(Stored entries)
***

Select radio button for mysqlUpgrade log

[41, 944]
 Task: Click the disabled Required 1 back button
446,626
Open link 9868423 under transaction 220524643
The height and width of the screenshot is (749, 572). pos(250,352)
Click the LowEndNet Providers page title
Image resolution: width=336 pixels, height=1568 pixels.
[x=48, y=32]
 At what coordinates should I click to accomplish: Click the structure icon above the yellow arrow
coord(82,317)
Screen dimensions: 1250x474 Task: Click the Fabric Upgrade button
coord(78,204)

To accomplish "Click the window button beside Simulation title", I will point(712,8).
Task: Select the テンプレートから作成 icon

***

| WHAT YOU WILL DO |
Each line from the one with "Open link 9868423 under transaction 220524643" through the last line of the records above must be retyped exactly, and no other line may be given.

| OUTPUT FOR THIS TASK |
Open link 9868423 under transaction 220524643
The height and width of the screenshot is (749, 572). pos(250,352)
Click the LowEndNet Providers page title
Image resolution: width=336 pixels, height=1568 pixels.
[x=48, y=32]
 At what coordinates should I click to accomplish: Click the structure icon above the yellow arrow
coord(82,317)
Screen dimensions: 1250x474 Task: Click the Fabric Upgrade button
coord(78,204)

To accomplish "Click the window button beside Simulation title", I will point(712,8).
Task: Select the テンプレートから作成 icon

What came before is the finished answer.